About Us
The Department of Art & Art History at the University of Mississippi offers four degree programs:
Bachelor of Arts in Art
Bachelor of Arts in Art History
Bachelor of Fine Arts in Art
Concentration – Expanded Media Arts:
• Printmaking & Imaging Arts
Concentration – Fine Art:
• Ceramics, Graphic Design, Painting, and Sculpture
Master of Fine Arts in Art
Emphases in:
• Ceramics, Painting, Printmaking, and Sculpture
Mission Statement
The Department of Art & Art History is committed to developing a foundation for understanding art history and studio art methodologies through focus on hands-on, practical, and theoretical approaches. The department promotes a broad, yet thorough education in the arts in a Liberal Arts context, that through undergraduate and graduate programs yield highly qualified life-long learners with effective creative problem solving, critical thinking, visual and verbal and written communication skills. It also serves the educational needs of studio art and art history majors and a diverse clientele, while recognizing the value of the individual. It supports a highly qualified faculty and staff while providing an environment that encourages scholarly and creative development. New technology is integrated into an atmosphere that stresses effective technical skills, and creates a community of individuals who provide service to their discipline and the larger community through the application and dissemination of expertise and knowledge.

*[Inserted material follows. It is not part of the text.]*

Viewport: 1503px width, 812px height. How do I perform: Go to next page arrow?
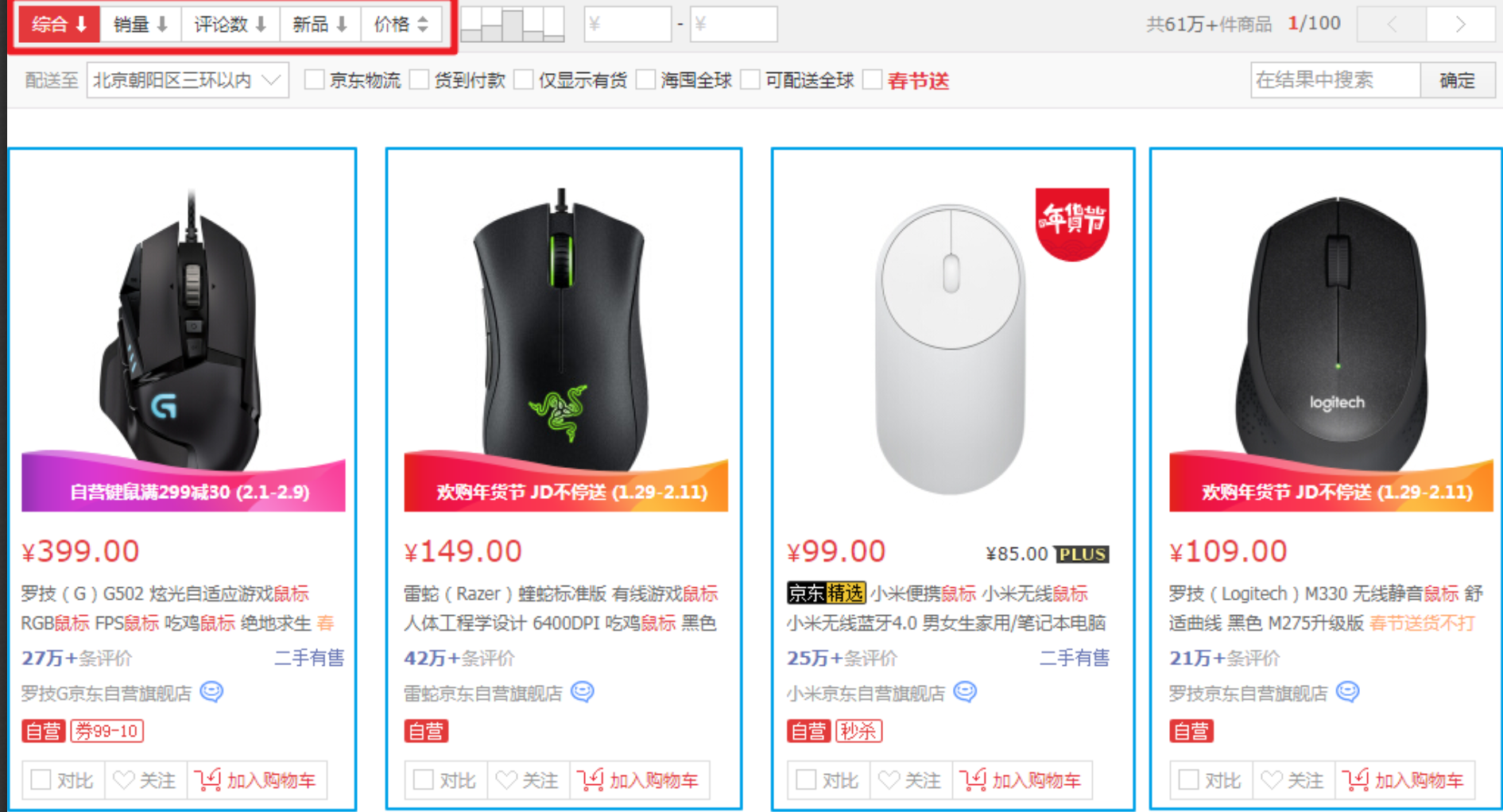(1460, 25)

Diversity, Equity, & Inclusion
We create art, teach, learn, curate, research, write, and support all these activities with a shared commitment to generate a positive difference in society. We acknowledge that excellence and equity are natural products of embracing our diversity and learning from all of our different life experiences and points of view. Therefore, the Department of Art and Art History is committed to creating a caring and welcoming community that embraces diversity and empowers everyone to learn, work, and do their very best. Our community shares values that include belonging, acceptance, integrity, and a respect for a diversity of races, colors, gender identities and expressions, parental statuses, sexual orientations, religions, veteran status, physical abilities, economic backgrounds, body types, citizenship status, age, and/or nationalities. Our community rejects white supremacy, racism, xenophobia, homophobia, transphobia, and other dogmas of hate, intolerance, prejudice, and exclusion.
Because our past is an undeniable part of our present, we acknowledge and encourage reflection upon the fact that we inhabit the ancestral lands of the Chickasaw indigenous people, and we are keenly aware that we study and work at a campus founded on colonized land and was originally constructed using the labor of enslaved people. Our community of openness believes that many present inequities stem from our institution’s problematic history and its inequitable power paradigms, and we are committed to correcting them and the biases – implicit and explicit – that have been inherited from our past.
Our community of openness prepares students to become vigorous contributors to globally responsible art-making and art-historical practices that share and advance these values.
History
The Department of Art & Art History was established in 1948, one hundred years after the university first offered classes. The department was the result of years of effort by then Chancellor J. D. Williams who was awarded a grant from the General Education Board, a branch of the Rockefeller Foundation, to study the feasibility of an art school in Mississippi. The result was the first public art department in the state.
Under the first chair, Stuart R. Purser, the department offered bachelor’s degrees in two disciplines, art education and studio arts. The degree offerings were expanded with the establishment of the Master of Fine Arts degree in 1952, the Bachelor of Fine Arts degree in 1954, and the Bachelor of Arts in Art History in 1974.
In 1981, the Board of Trustees of the Mississippi Institutions of Higher Learning assigned to the department the mission role to develop art within the state and to become nationally competitive. In 1982, the department received initial accreditation from the National Association of Schools of Art and Design (NASAD).
When the Department of Art & Art History was located in either Bryant Hall or Brevard Hall (Old Chemistry)
Meek Hall
Meek Hall was built in 1959–1960 in the Bauhaus style. The building was named for Elma Meek, the student who submitted the name Ole Miss for the name of the annual yearbook; Ole Miss subsequently became synonymous with the University of Mississippi. Meek Hall originally housed the Department of Family and Consumer Sciences and later the Department of Music. The Department of Art & Art History moved to Meek Hall starting in 2002 from Old Chemistry (now, Brevard Hall) and Bryant Hall.